Dyad-level attributes

A dyad-level attribute defines values on directed pairs of nodes $(i,j)$, where the values may vary by time. Dyad-level attributes are used in the specification of RHEM for the definition of hyperedge closure statistics, hyperedge four-cycle statistics, and hyperedge neighbor statistics. Another thinkable scenario would be to represent dyadic exogenous attributes (such as being in a kinship relation or being co-workers) and let these attributes influence the probability to jointly participate in hyperevents. Such effects, however, can be specified by the use of hyperedge attributes (recall that a hyperedge may also contain exactly two nodes), together with hyperedge subset repetition statistics (see below).

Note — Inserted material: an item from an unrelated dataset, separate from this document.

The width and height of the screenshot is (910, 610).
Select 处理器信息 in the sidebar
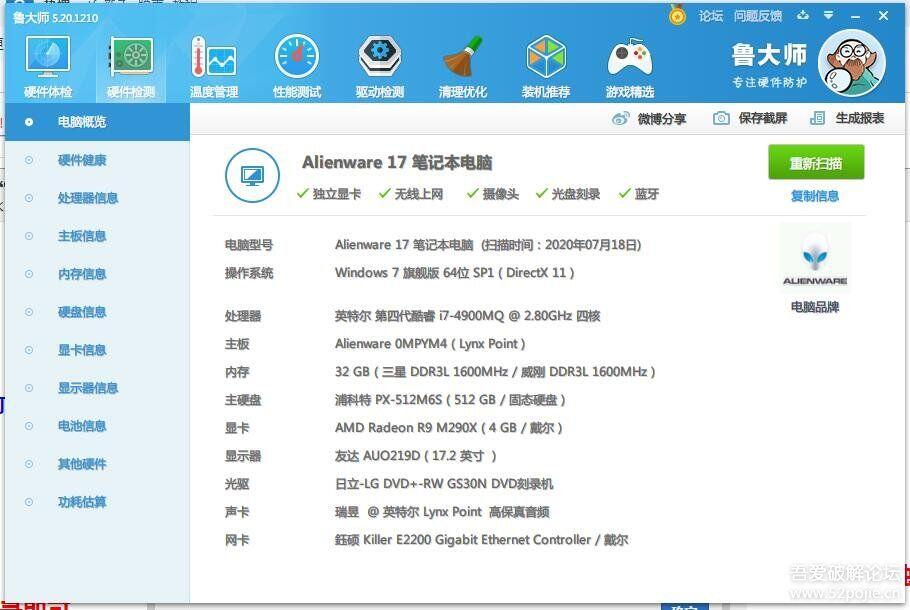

Eventnet implements three types of dyad-level attributes

DEFAULT_DYAD_LEVEL_ATTRIBUTE can update the value on a dyad $(i,j)$ due to an event on the same dyad $(i,j)$. Note that dyads in eventnet are always directed and that the value is always updated on the "forward dyad" (from the source to the target). Effects dependent on reverse dyads (such as reciprocation) specify this reversal in the definition of the respective statistic, by setting the direction to IN. Similarly, if an effect is "undirected" (for instance, if interaction on a dyad $(i,j)$ are assumed to depend on past interaction from $i$ to $j$ or from $j$ to $i$), statistics can specify this by setting the direction to SYM. The default dyad-level attribute has no additional arguments (apart from those common to all attributes).
DYAD_LEVEL_ATTRIBUTE_FROM_UHE can update values on all pairs of different nodes $(i,i'),{i\neq i'\in[i_1,\dots,i_k]}$ due to an undirected hyperevent with participants $[i_1,\dots,i_k]$. Note that values are updated in both directions $(i,i')$ and $(i',i)$; indeed, since the participants of an undirected hyperevent are not ordered, there is no "first" and "second" node. Further note that an undirected hyperevent with $k$ participants results in the update of $k*(k-1)$ dyads. The "dyad-level attribute from undirected hyperedges" has no additional arguments (apart from those common to all attributes).
DYAD_LEVEL_ATTRIBUTE_FROM_DHE can update values on pairs of different nodes participating in a directed hyperevent $(t,[i_1,\dots,i_k],[j_1,\dots,j_{\ell}])$. Apart from the arguments common to all attributes, this attribute has an additional argument endpoint, which can be SOURCE, TARGET, or unspecified. If the endpoint is SOURCE, values are updated on all pairs among the sources $(i,i'),{i\neq i'\in[i_1,\dots,i_k]}$. Thus, the behavior is equivalent to that of DYAD_LEVEL_ATTRIBUTE_FROM_UHE if the undirected hyperedge is $[i_1,\dots,i_k]$. Similarly, if the endpoint is TARGET, values are updated on all pairs among the targets $(j,j'),{j\neq j'\in[j_1,\dots,j_{\ell}]}$. Thus, the behavior is equivalent to that of DYAD_LEVEL_ATTRIBUTE_FROM_UHE if the undirected hyperedge is $[j_1,\dots,j_{\ell}]$. Finally, if no endpoint is specified, values are updates on all source-target pairs $(i,j),{i\in[i_1,\dots,i_k],j\in[j_1,\dots,j_{\ell}]}$. In the latter case, values are only updated in the forward direction (from source to target). If values on reverse dyads are needed, this can be specified in the statistics by setting the appropriate direction.

Network-level attributes

A network-level attribute defines one single value for the entire network, where the value may vary by time. Network-level attributes can be used to define network-wide, or "global", statistics that take the same value for all nodes, dyads, or hyperedges. There is one type of network-level attribute, DEFAULT_NETWORK_LEVEL_ATTRIBUTE, which updates its only value due to dyadic events $(i,j)$. The attribute can, for instance, record the cumulative number of events (of a certain type) transpired in the entire network, their aggregated weight, but can also be updated due to "dummy events", for instance, setting the onset and termination of specific, exogenously defined, time periods.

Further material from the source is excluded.